Problem requirements → All of the data is to be copied word for word.

Source material →
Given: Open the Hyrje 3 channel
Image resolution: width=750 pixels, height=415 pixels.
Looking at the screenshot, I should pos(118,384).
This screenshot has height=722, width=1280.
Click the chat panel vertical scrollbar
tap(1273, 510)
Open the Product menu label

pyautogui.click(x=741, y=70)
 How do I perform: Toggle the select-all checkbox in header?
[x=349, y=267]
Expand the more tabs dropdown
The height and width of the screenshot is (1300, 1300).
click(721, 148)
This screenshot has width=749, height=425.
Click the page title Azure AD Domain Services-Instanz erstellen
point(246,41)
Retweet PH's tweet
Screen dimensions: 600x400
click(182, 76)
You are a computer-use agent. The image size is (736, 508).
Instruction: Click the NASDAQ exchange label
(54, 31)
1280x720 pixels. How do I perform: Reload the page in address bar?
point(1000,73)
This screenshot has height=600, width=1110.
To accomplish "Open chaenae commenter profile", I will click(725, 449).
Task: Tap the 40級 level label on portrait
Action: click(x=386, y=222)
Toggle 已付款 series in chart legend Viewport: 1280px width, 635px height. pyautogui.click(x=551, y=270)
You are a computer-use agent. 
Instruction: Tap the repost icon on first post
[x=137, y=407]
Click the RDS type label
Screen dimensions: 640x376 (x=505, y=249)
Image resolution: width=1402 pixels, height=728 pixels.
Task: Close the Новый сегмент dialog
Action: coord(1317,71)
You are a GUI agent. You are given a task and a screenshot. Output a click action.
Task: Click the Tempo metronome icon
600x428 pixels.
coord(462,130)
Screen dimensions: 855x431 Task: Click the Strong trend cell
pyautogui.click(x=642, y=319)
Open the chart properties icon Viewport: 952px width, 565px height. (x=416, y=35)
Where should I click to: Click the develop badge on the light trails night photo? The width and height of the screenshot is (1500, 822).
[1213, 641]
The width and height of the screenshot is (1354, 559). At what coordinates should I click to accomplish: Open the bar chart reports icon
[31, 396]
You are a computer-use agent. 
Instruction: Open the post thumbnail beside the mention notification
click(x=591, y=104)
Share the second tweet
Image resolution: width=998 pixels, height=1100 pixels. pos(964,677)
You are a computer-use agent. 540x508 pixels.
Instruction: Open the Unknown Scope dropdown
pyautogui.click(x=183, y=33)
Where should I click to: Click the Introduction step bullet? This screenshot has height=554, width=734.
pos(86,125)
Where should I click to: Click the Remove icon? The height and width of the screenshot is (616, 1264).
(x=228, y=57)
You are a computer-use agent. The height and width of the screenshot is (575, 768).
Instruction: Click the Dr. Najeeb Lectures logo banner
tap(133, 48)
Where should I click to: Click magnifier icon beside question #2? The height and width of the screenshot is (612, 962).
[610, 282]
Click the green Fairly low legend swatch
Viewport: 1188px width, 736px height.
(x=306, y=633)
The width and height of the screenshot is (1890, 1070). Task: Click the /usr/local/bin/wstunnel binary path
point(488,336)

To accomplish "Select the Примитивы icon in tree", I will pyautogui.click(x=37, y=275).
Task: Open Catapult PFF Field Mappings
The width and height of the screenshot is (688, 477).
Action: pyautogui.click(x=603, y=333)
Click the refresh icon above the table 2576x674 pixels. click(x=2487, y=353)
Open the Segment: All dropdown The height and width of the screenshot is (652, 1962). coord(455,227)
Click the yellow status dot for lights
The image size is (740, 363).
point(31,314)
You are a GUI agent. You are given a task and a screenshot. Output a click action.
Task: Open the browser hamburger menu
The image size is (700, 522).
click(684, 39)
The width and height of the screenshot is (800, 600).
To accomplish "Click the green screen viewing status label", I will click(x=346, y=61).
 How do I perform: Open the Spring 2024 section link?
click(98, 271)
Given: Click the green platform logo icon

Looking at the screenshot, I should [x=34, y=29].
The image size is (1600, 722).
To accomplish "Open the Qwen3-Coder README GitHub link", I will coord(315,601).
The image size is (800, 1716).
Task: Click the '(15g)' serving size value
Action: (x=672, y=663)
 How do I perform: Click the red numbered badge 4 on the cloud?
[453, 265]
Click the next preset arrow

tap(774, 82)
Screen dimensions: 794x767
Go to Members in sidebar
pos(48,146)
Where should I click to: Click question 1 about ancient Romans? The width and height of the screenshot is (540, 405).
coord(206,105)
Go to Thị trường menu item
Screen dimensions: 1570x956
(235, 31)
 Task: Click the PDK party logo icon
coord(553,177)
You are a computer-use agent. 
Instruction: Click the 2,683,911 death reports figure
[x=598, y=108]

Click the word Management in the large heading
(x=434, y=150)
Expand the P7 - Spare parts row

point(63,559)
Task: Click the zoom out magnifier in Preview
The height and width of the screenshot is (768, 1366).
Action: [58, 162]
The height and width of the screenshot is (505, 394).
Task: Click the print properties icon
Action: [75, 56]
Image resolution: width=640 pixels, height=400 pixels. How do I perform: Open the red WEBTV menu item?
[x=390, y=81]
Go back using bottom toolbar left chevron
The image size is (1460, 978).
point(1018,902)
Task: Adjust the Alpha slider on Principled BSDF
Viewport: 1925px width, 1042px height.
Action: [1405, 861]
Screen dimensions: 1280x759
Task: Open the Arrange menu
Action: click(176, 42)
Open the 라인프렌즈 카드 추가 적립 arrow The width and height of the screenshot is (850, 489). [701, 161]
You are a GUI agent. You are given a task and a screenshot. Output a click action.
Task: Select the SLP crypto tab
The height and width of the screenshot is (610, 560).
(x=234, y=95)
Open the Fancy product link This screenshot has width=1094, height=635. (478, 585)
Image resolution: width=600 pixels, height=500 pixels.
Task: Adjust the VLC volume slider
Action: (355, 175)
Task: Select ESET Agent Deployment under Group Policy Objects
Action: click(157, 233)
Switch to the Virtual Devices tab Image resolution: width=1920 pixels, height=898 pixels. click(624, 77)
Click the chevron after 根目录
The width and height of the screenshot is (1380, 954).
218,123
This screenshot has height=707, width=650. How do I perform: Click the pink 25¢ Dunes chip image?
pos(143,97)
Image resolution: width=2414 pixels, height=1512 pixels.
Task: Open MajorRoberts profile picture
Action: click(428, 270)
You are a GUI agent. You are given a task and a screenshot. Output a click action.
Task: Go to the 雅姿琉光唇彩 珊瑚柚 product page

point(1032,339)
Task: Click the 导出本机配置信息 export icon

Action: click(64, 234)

The answer →
Given: Open the Hyrje 3 channel
Image resolution: width=750 pixels, height=415 pixels.
Looking at the screenshot, I should pos(118,384).
This screenshot has height=722, width=1280.
Click the chat panel vertical scrollbar
tap(1273, 510)
Open the Product menu label

pyautogui.click(x=741, y=70)
 How do I perform: Toggle the select-all checkbox in header?
[x=349, y=267]
Expand the more tabs dropdown
The height and width of the screenshot is (1300, 1300).
click(721, 148)
This screenshot has width=749, height=425.
Click the page title Azure AD Domain Services-Instanz erstellen
point(246,41)
Retweet PH's tweet
Screen dimensions: 600x400
click(182, 76)
You are a computer-use agent. The image size is (736, 508).
Instruction: Click the NASDAQ exchange label
(54, 31)
1280x720 pixels. How do I perform: Reload the page in address bar?
point(1000,73)
This screenshot has height=600, width=1110.
To accomplish "Open chaenae commenter profile", I will click(725, 449).
Task: Tap the 40級 level label on portrait
Action: click(x=386, y=222)
Toggle 已付款 series in chart legend Viewport: 1280px width, 635px height. pyautogui.click(x=551, y=270)
You are a computer-use agent. 
Instruction: Tap the repost icon on first post
[x=137, y=407]
Click the RDS type label
Screen dimensions: 640x376 (x=505, y=249)
Image resolution: width=1402 pixels, height=728 pixels.
Task: Close the Новый сегмент dialog
Action: coord(1317,71)
You are a GUI agent. You are given a task and a screenshot. Output a click action.
Task: Click the Tempo metronome icon
600x428 pixels.
coord(462,130)
Screen dimensions: 855x431 Task: Click the Strong trend cell
pyautogui.click(x=642, y=319)
Open the chart properties icon Viewport: 952px width, 565px height. (x=416, y=35)
Where should I click to: Click the develop badge on the light trails night photo? The width and height of the screenshot is (1500, 822).
[1213, 641]
The width and height of the screenshot is (1354, 559). At what coordinates should I click to accomplish: Open the bar chart reports icon
[31, 396]
You are a computer-use agent. 
Instruction: Open the post thumbnail beside the mention notification
click(x=591, y=104)
Share the second tweet
Image resolution: width=998 pixels, height=1100 pixels. pos(964,677)
You are a computer-use agent. 540x508 pixels.
Instruction: Open the Unknown Scope dropdown
pyautogui.click(x=183, y=33)
Where should I click to: Click the Introduction step bullet? This screenshot has height=554, width=734.
pos(86,125)
Where should I click to: Click the Remove icon? The height and width of the screenshot is (616, 1264).
(x=228, y=57)
You are a computer-use agent. The height and width of the screenshot is (575, 768).
Instruction: Click the Dr. Najeeb Lectures logo banner
tap(133, 48)
Where should I click to: Click magnifier icon beside question #2? The height and width of the screenshot is (612, 962).
[610, 282]
Click the green Fairly low legend swatch
Viewport: 1188px width, 736px height.
(x=306, y=633)
The width and height of the screenshot is (1890, 1070). Task: Click the /usr/local/bin/wstunnel binary path
point(488,336)

To accomplish "Select the Примитивы icon in tree", I will pyautogui.click(x=37, y=275).
Task: Open Catapult PFF Field Mappings
The width and height of the screenshot is (688, 477).
Action: pyautogui.click(x=603, y=333)
Click the refresh icon above the table 2576x674 pixels. click(x=2487, y=353)
Open the Segment: All dropdown The height and width of the screenshot is (652, 1962). coord(455,227)
Click the yellow status dot for lights
The image size is (740, 363).
point(31,314)
You are a GUI agent. You are given a task and a screenshot. Output a click action.
Task: Open the browser hamburger menu
The image size is (700, 522).
click(684, 39)
The width and height of the screenshot is (800, 600).
To accomplish "Click the green screen viewing status label", I will click(x=346, y=61).
 How do I perform: Open the Spring 2024 section link?
click(98, 271)
Given: Click the green platform logo icon

Looking at the screenshot, I should [x=34, y=29].
The image size is (1600, 722).
To accomplish "Open the Qwen3-Coder README GitHub link", I will coord(315,601).
The image size is (800, 1716).
Task: Click the '(15g)' serving size value
Action: (x=672, y=663)
 How do I perform: Click the red numbered badge 4 on the cloud?
[453, 265]
Click the next preset arrow

tap(774, 82)
Screen dimensions: 794x767
Go to Members in sidebar
pos(48,146)
Where should I click to: Click question 1 about ancient Romans? The width and height of the screenshot is (540, 405).
coord(206,105)
Go to Thị trường menu item
Screen dimensions: 1570x956
(235, 31)
 Task: Click the PDK party logo icon
coord(553,177)
You are a computer-use agent. 
Instruction: Click the 2,683,911 death reports figure
[x=598, y=108]

Click the word Management in the large heading
(x=434, y=150)
Expand the P7 - Spare parts row

point(63,559)
Task: Click the zoom out magnifier in Preview
The height and width of the screenshot is (768, 1366).
Action: [58, 162]
The height and width of the screenshot is (505, 394).
Task: Click the print properties icon
Action: [75, 56]
Image resolution: width=640 pixels, height=400 pixels. How do I perform: Open the red WEBTV menu item?
[x=390, y=81]
Go back using bottom toolbar left chevron
The image size is (1460, 978).
point(1018,902)
Task: Adjust the Alpha slider on Principled BSDF
Viewport: 1925px width, 1042px height.
Action: [1405, 861]
Screen dimensions: 1280x759
Task: Open the Arrange menu
Action: click(176, 42)
Open the 라인프렌즈 카드 추가 적립 arrow The width and height of the screenshot is (850, 489). [701, 161]
You are a GUI agent. You are given a task and a screenshot. Output a click action.
Task: Select the SLP crypto tab
The height and width of the screenshot is (610, 560).
(x=234, y=95)
Open the Fancy product link This screenshot has width=1094, height=635. (478, 585)
Image resolution: width=600 pixels, height=500 pixels.
Task: Adjust the VLC volume slider
Action: (355, 175)
Task: Select ESET Agent Deployment under Group Policy Objects
Action: click(157, 233)
Switch to the Virtual Devices tab Image resolution: width=1920 pixels, height=898 pixels. click(624, 77)
Click the chevron after 根目录
The width and height of the screenshot is (1380, 954).
218,123
This screenshot has height=707, width=650. How do I perform: Click the pink 25¢ Dunes chip image?
pos(143,97)
Image resolution: width=2414 pixels, height=1512 pixels.
Task: Open MajorRoberts profile picture
Action: click(428, 270)
You are a GUI agent. You are given a task and a screenshot. Output a click action.
Task: Go to the 雅姿琉光唇彩 珊瑚柚 product page

point(1032,339)
Task: Click the 导出本机配置信息 export icon

Action: click(64, 234)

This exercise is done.